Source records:
↓

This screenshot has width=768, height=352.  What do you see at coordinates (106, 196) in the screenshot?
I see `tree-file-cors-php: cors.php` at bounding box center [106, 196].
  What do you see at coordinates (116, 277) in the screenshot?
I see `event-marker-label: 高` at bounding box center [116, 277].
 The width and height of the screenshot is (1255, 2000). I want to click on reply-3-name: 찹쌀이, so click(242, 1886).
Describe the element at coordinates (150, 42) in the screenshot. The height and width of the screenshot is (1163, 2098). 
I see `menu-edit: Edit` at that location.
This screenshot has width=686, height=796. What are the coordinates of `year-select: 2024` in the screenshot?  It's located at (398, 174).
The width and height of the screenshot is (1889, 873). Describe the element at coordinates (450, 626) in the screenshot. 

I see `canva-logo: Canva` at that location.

↑

**DIRECTIONS FOR THIS TASK:** Rewrite the lines of the listing from the one containing "The width and height of the screenshot is (1889, 873)." through the end of the listing, both included, swapping "Describe" for "Identify" and leaving everything else unchanged.

**RESPONSE TO THE TASK:**
The width and height of the screenshot is (1889, 873). Identify the element at coordinates (450, 626) in the screenshot. 

I see `canva-logo: Canva` at that location.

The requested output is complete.